We’re looking at several dimensions here. Coordinated campaigns tend to outlast organic ones, and the people involved tend to wait to get instructions from their masters, so there’s sometimes a slight delay before they suddenly act together. Those actors also tend to be linked in extremely tight networks or clusters that look anomalous. There’s also a semantic dimension. These campaigns often use similar words and phrases that can be a signal of centralized control.

Web companies have been criticized for not doing enough to address online hate speech and harassment. Is that criticism fair?
 
I don’t think anyone imagined that we’d have the level of intimidation and hate speech online that we currently do, and we have to try really hard to make sure that we’re getting ahead of it.
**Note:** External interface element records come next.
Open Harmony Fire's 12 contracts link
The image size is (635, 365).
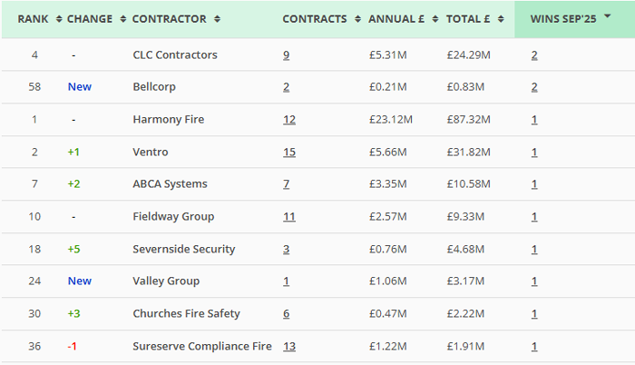pos(289,119)
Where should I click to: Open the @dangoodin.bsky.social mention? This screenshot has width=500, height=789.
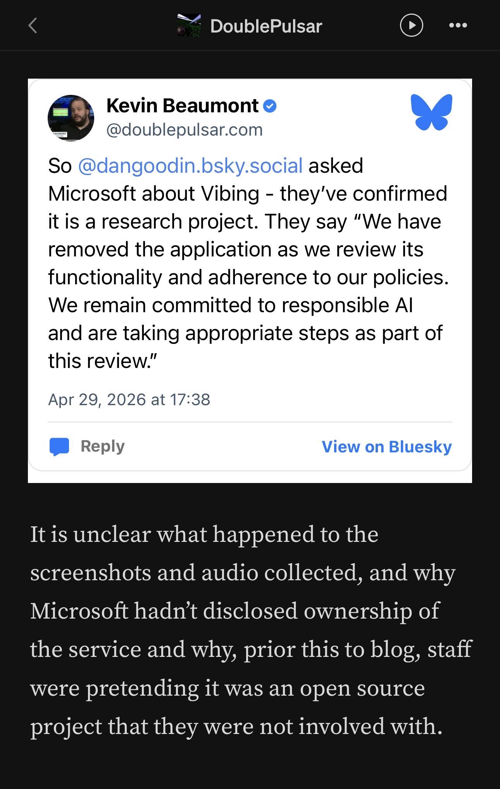click(190, 166)
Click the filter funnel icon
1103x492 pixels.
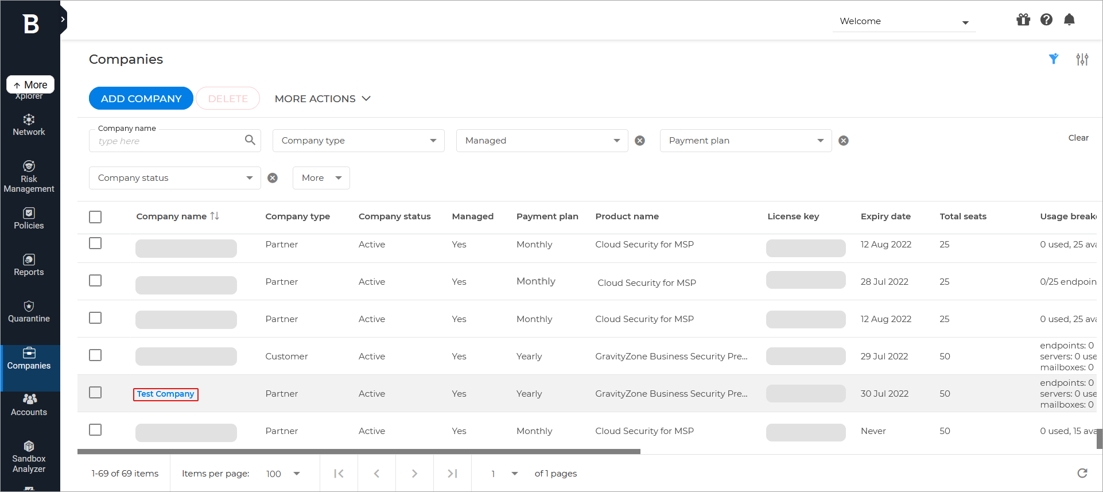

What is Jigsaw doing to frustrate online trolls?
 
We have a team dedicated to seeing how natural-language processing and machine learning can be used to identify online toxicity and help moderators and communities in tackling it. There’s a model we’ve developed that’s publicly available, called Perspective, and you can find it at www.perspectiveapi.com. This helps you score comments for their level of toxicity. The research team is looking at ways to get to another level of granularity to help us better identify what’s happening and how moderators can control it.

There’s been a lot of concern that bias in algorithms could harm certain groups in society. Is this something you’re also focused on?

Yes. We’re spending a lot of time thinking about how we can ensure that we don’t have biases in our AI in Perspective that could be harmful to the goals of that project, which is to create inclusive and empathetic conversations.

You spend a lot of your life focused on the dark side of the internet. Are you still optimistic about its potential?

I am, but we need to keep developing innovative technologies that can help address these really hard challenges.